Goal of the exercise>
Find the line with "For every named target in this 820×2277" in the entries below. Repeat it, every following line, and the line with "National Reading Day (133, 54)", exactly and with nothing added.

=== Exercise data ===

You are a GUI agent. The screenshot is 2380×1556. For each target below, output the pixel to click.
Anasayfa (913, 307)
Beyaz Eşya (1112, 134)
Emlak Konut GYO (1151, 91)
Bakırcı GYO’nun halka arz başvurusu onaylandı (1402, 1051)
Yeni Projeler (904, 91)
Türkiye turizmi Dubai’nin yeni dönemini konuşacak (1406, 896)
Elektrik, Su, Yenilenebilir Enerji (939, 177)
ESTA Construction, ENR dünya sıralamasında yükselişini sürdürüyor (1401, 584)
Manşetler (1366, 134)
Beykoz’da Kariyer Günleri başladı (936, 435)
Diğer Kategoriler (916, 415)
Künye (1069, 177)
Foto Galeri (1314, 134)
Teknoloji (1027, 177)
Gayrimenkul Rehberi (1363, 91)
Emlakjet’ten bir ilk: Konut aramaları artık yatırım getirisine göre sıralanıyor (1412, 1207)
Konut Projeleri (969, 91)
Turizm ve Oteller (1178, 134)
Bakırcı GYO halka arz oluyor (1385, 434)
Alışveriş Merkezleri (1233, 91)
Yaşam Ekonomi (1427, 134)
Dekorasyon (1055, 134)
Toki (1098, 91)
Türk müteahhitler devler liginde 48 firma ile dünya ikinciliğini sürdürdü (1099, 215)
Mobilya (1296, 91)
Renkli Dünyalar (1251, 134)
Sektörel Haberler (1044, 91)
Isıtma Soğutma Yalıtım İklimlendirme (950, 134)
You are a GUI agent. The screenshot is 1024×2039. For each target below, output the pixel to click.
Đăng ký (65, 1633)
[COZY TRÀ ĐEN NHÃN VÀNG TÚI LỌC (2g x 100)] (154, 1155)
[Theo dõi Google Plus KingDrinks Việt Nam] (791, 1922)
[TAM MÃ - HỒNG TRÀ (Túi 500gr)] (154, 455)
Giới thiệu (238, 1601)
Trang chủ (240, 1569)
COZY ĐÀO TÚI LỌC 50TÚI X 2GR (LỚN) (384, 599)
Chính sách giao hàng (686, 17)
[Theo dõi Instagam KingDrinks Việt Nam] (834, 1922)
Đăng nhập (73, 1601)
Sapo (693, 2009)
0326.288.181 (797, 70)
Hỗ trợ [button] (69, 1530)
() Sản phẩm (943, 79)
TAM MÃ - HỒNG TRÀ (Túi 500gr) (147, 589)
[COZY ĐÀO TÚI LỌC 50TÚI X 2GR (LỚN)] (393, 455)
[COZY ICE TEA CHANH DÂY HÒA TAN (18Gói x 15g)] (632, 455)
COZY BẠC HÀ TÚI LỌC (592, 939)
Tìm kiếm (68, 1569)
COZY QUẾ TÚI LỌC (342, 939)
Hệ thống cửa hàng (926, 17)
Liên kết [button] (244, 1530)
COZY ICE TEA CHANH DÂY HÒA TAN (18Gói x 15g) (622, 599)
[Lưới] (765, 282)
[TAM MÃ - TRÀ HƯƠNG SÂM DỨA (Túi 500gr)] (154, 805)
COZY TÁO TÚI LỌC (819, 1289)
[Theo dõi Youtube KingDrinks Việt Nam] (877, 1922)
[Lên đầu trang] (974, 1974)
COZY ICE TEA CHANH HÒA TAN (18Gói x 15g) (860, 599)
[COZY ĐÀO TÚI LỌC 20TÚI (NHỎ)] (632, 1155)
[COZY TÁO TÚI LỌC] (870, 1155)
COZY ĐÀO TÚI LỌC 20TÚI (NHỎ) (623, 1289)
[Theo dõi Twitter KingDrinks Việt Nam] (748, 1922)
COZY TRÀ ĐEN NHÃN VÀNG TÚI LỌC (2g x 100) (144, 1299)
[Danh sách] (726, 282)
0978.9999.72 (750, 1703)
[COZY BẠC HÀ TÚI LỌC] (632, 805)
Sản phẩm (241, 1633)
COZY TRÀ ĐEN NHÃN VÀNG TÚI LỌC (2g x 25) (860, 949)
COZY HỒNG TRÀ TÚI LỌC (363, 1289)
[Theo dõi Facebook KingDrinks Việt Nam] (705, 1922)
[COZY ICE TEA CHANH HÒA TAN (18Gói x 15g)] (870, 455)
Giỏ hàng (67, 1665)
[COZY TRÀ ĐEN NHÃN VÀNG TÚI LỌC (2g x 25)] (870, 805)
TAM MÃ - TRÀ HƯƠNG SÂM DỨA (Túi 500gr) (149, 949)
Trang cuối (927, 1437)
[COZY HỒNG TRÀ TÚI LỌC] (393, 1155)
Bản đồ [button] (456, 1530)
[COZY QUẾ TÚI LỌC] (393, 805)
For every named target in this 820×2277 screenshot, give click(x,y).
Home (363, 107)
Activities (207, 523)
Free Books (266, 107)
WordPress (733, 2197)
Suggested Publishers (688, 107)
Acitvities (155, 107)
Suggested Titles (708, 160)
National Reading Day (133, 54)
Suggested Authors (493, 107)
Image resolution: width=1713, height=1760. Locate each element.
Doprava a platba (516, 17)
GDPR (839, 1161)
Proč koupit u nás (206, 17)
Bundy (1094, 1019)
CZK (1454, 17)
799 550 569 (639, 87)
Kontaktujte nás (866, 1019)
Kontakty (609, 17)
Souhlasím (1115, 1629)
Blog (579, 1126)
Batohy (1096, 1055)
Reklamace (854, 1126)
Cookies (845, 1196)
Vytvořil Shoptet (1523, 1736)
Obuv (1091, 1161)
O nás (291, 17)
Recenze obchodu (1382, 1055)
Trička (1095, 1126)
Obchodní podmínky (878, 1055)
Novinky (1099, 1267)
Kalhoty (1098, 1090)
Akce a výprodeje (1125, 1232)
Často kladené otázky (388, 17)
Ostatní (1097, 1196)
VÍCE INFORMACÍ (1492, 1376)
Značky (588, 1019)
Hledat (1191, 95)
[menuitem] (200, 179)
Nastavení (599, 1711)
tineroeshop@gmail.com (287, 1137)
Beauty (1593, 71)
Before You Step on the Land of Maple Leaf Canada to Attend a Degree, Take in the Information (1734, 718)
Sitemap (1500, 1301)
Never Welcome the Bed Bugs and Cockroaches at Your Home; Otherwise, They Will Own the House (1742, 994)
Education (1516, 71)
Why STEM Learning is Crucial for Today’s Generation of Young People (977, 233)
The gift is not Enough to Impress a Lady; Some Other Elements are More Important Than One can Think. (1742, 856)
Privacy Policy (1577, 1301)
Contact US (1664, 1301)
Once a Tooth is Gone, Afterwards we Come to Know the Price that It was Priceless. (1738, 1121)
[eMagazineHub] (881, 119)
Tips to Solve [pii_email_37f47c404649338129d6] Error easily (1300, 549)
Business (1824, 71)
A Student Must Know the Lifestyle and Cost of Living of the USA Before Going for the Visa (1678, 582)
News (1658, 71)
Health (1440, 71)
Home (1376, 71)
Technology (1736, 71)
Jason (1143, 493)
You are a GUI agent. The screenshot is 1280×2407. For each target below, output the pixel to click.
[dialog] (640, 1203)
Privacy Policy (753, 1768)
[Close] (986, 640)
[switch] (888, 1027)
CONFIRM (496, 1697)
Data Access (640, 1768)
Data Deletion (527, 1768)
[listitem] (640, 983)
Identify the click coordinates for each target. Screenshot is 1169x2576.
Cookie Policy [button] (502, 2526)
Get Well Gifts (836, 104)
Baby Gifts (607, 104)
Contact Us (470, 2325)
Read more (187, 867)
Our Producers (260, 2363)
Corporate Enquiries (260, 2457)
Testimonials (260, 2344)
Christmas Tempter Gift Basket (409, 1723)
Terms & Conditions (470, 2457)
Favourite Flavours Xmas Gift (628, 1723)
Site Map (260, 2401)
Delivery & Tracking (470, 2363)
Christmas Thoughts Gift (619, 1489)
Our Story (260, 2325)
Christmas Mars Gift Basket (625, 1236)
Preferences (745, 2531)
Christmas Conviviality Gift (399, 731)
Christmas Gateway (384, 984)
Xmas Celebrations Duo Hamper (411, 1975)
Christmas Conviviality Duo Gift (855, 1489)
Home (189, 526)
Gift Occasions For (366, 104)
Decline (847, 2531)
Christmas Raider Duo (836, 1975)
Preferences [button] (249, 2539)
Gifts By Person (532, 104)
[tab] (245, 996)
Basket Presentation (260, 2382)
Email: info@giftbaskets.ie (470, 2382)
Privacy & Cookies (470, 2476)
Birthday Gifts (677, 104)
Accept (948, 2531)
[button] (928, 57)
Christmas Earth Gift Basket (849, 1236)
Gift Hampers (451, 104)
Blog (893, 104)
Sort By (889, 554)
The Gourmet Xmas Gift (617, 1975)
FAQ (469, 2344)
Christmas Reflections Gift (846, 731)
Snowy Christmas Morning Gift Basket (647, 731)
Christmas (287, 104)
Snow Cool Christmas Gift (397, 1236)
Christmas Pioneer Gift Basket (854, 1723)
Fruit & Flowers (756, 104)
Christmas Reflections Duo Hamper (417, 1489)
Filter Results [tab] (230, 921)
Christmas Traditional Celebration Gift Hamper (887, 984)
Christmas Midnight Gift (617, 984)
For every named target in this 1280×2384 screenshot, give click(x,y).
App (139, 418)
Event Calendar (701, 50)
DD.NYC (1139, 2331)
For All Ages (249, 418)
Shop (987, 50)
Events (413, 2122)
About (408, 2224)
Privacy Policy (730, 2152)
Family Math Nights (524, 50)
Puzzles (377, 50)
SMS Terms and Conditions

===

Written answer>
For every named target in this 820×2277 screenshot, give click(x,y).
Home (363, 107)
Activities (207, 523)
Free Books (266, 107)
WordPress (733, 2197)
Suggested Publishers (688, 107)
Acitvities (155, 107)
Suggested Titles (708, 160)
National Reading Day (133, 54)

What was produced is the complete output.